[Stored data entries]
=== Section Start ===

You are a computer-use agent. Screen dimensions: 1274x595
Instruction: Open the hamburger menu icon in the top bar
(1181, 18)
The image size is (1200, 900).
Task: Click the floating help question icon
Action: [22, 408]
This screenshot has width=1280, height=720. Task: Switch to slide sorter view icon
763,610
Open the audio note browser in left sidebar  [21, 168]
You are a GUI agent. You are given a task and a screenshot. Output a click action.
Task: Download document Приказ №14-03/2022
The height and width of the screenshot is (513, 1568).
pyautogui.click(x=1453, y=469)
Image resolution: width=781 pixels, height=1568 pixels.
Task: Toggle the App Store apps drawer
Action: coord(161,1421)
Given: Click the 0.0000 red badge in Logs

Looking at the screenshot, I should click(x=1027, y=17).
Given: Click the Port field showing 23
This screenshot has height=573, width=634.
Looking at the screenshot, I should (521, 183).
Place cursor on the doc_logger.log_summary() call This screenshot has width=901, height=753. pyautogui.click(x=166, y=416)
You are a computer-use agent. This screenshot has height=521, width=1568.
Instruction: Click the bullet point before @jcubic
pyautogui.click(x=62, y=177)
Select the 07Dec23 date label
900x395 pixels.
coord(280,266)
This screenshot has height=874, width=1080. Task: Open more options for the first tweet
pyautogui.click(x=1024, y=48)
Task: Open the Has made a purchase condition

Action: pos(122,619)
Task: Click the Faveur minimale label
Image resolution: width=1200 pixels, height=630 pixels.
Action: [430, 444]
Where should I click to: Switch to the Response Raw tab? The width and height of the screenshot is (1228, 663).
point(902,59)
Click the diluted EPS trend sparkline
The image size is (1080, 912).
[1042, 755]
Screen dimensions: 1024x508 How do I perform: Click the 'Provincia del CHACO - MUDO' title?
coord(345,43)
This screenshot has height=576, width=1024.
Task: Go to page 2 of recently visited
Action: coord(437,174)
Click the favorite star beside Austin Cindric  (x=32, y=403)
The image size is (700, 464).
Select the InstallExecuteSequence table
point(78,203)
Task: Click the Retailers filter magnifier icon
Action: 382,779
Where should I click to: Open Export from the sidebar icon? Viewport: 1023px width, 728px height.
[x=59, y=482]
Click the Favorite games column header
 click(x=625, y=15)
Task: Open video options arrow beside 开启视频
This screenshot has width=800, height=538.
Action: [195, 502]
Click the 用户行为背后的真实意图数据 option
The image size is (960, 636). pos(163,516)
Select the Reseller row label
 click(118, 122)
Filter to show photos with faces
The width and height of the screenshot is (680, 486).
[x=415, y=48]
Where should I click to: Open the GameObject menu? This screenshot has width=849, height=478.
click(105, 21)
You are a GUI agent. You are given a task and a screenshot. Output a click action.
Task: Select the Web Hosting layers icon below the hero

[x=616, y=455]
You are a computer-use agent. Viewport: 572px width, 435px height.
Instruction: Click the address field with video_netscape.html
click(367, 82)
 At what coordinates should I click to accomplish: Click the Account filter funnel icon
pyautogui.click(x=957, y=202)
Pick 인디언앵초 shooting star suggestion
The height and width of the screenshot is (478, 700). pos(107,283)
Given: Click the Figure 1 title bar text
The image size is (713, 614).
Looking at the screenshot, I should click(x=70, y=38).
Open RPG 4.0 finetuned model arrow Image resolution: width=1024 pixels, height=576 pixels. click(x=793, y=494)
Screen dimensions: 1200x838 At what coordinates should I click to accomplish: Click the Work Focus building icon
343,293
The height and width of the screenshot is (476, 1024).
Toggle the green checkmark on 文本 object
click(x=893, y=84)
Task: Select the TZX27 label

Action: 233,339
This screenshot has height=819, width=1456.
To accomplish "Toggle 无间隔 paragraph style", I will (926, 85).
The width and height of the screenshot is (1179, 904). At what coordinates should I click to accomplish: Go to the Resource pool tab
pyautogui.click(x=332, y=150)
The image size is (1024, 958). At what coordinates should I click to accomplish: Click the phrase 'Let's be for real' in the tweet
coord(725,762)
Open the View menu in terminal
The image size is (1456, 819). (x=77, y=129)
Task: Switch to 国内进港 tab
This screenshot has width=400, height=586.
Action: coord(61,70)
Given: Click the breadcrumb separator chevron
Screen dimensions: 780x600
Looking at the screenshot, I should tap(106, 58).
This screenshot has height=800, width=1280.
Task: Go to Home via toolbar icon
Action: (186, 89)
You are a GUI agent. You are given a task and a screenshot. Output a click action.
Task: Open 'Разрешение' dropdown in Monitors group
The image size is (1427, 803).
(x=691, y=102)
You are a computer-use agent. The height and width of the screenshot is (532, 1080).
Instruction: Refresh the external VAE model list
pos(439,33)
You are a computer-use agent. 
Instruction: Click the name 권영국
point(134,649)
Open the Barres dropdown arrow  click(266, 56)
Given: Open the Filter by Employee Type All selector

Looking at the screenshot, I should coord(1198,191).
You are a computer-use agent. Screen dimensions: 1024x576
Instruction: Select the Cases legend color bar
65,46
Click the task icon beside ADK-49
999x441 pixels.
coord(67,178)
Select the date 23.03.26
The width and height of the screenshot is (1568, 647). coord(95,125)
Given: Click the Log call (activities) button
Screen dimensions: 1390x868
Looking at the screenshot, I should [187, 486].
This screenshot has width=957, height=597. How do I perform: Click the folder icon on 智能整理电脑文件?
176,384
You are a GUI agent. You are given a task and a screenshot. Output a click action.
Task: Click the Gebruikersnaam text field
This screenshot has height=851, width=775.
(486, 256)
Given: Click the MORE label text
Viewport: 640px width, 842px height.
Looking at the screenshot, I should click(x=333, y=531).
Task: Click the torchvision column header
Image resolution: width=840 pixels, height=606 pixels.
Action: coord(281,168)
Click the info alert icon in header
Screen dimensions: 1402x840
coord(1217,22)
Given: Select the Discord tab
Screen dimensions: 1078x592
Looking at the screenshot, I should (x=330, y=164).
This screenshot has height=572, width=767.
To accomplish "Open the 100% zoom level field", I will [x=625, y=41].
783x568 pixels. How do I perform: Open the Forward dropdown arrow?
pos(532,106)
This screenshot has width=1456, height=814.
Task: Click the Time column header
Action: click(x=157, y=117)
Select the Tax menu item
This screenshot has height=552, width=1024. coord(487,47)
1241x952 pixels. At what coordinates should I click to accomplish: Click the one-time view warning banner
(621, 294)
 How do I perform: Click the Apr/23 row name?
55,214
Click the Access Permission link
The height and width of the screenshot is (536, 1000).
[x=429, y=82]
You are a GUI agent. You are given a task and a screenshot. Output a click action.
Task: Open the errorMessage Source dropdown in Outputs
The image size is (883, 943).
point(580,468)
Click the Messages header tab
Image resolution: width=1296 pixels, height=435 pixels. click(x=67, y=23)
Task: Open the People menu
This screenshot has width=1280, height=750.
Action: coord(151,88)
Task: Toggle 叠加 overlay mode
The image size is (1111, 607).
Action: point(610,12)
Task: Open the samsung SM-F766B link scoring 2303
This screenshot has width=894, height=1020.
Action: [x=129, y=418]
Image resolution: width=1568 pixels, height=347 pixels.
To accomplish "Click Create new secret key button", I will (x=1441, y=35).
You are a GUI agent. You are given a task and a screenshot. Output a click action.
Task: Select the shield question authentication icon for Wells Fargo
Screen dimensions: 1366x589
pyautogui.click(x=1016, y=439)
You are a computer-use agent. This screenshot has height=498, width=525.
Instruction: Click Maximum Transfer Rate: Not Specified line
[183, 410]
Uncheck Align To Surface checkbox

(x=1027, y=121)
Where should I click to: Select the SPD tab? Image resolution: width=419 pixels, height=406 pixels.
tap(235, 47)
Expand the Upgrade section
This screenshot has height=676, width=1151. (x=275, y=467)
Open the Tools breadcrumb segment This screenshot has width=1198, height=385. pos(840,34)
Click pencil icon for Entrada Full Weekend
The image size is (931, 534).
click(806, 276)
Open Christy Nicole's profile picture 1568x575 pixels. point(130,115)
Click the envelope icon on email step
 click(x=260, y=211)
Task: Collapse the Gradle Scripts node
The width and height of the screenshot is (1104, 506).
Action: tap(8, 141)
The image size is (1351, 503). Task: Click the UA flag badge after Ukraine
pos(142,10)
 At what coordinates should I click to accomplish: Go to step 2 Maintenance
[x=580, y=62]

=== Section End ===

Task details
Lines that contain the word "text": how many are there in the data? Give the number and nothing else.

Solution
3